**** The data ****

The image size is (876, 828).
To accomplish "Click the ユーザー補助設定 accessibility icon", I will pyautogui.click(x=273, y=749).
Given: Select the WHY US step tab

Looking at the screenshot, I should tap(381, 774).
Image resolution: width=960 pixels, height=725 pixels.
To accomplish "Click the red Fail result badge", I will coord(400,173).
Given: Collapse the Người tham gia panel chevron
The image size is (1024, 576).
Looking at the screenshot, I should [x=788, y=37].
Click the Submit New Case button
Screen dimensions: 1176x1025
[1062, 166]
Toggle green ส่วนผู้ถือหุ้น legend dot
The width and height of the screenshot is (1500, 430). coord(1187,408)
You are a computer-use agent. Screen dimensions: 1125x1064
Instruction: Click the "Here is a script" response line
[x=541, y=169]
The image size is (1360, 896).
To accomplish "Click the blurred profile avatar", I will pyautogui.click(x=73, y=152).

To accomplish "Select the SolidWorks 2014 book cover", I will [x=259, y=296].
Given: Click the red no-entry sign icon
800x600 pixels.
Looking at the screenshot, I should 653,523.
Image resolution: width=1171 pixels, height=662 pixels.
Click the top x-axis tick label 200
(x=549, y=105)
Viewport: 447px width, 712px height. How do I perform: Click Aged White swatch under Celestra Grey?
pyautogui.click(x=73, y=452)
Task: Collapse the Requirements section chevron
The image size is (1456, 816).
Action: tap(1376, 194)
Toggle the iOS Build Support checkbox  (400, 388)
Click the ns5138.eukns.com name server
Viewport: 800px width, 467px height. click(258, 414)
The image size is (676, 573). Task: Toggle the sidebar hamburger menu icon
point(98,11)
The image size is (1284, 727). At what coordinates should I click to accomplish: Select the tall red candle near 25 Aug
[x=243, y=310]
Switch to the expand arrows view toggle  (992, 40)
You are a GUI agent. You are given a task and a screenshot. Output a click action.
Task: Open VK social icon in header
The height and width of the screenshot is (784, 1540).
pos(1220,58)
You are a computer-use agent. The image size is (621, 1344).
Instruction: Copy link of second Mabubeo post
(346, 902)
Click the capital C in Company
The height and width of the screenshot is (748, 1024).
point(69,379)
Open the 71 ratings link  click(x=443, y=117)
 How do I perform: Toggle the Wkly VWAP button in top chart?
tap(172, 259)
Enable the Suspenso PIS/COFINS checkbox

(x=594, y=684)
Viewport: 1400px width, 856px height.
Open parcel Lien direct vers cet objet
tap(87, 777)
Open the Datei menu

****

Work to be completed =>
Output every line of the data above, skipping blank lines, as a Markdown table with a Row column that numbers each line and a Text column that holds the line.

Expected answer =>
| Row | Text |
|---|---|
| 1 | The image size is (876, 828). |
| 2 | To accomplish "Click the ユーザー補助設定 accessibility icon", I will pyautogui.click(x=273, y=749). |
| 3 | Given: Select the WHY US step tab |
| 4 | Looking at the screenshot, I should tap(381, 774). |
| 5 | Image resolution: width=960 pixels, height=725 pixels. |
| 6 | To accomplish "Click the red Fail result badge", I will coord(400,173). |
| 7 | Given: Collapse the Người tham gia panel chevron |
| 8 | The image size is (1024, 576). |
| 9 | Looking at the screenshot, I should [x=788, y=37]. |
| 10 | Click the Submit New Case button |
| 11 | Screen dimensions: 1176x1025 |
| 12 | [1062, 166] |
| 13 | Toggle green ส่วนผู้ถือหุ้น legend dot |
| 14 | The width and height of the screenshot is (1500, 430). coord(1187,408) |
| 15 | You are a computer-use agent. Screen dimensions: 1125x1064 |
| 16 | Instruction: Click the "Here is a script" response line |
| 17 | [x=541, y=169] |
| 18 | The image size is (1360, 896). |
| 19 | To accomplish "Click the blurred profile avatar", I will pyautogui.click(x=73, y=152). |
| 20 | To accomplish "Select the SolidWorks 2014 book cover", I will [x=259, y=296]. |
| 21 | Given: Click the red no-entry sign icon |
| 22 | 800x600 pixels. |
| 23 | Looking at the screenshot, I should 653,523. |
| 24 | Image resolution: width=1171 pixels, height=662 pixels. |
| 25 | Click the top x-axis tick label 200 |
| 26 | (x=549, y=105) |
| 27 | Viewport: 447px width, 712px height. How do I perform: Click Aged White swatch under Celestra Grey? |
| 28 | pyautogui.click(x=73, y=452) |
| 29 | Task: Collapse the Requirements section chevron |
| 30 | The image size is (1456, 816). |
| 31 | Action: tap(1376, 194) |
| 32 | Toggle the iOS Build Support checkbox  (400, 388) |
| 33 | Click the ns5138.eukns.com name server |
| 34 | Viewport: 800px width, 467px height. click(258, 414) |
| 35 | The image size is (676, 573). Task: Toggle the sidebar hamburger menu icon |
| 36 | point(98,11) |
| 37 | The image size is (1284, 727). At what coordinates should I click to accomplish: Select the tall red candle near 25 Aug |
| 38 | [x=243, y=310] |
| 39 | Switch to the expand arrows view toggle  (992, 40) |
| 40 | You are a GUI agent. You are given a task and a screenshot. Output a click action. |
| 41 | Task: Open VK social icon in header |
| 42 | The height and width of the screenshot is (784, 1540). |
| 43 | pos(1220,58) |
| 44 | You are a computer-use agent. The image size is (621, 1344). |
| 45 | Instruction: Copy link of second Mabubeo post |
| 46 | (346, 902) |
| 47 | Click the capital C in Company |
| 48 | The height and width of the screenshot is (748, 1024). |
| 49 | point(69,379) |
| 50 | Open the 71 ratings link  click(x=443, y=117) |
| 51 |  How do I perform: Toggle the Wkly VWAP button in top chart? |
| 52 | tap(172, 259) |
| 53 | Enable the Suspenso PIS/COFINS checkbox |
| 54 | (x=594, y=684) |
| 55 | Viewport: 1400px width, 856px height. |
| 56 | Open parcel Lien direct vers cet objet |
| 57 | tap(87, 777) |
| 58 | Open the Datei menu |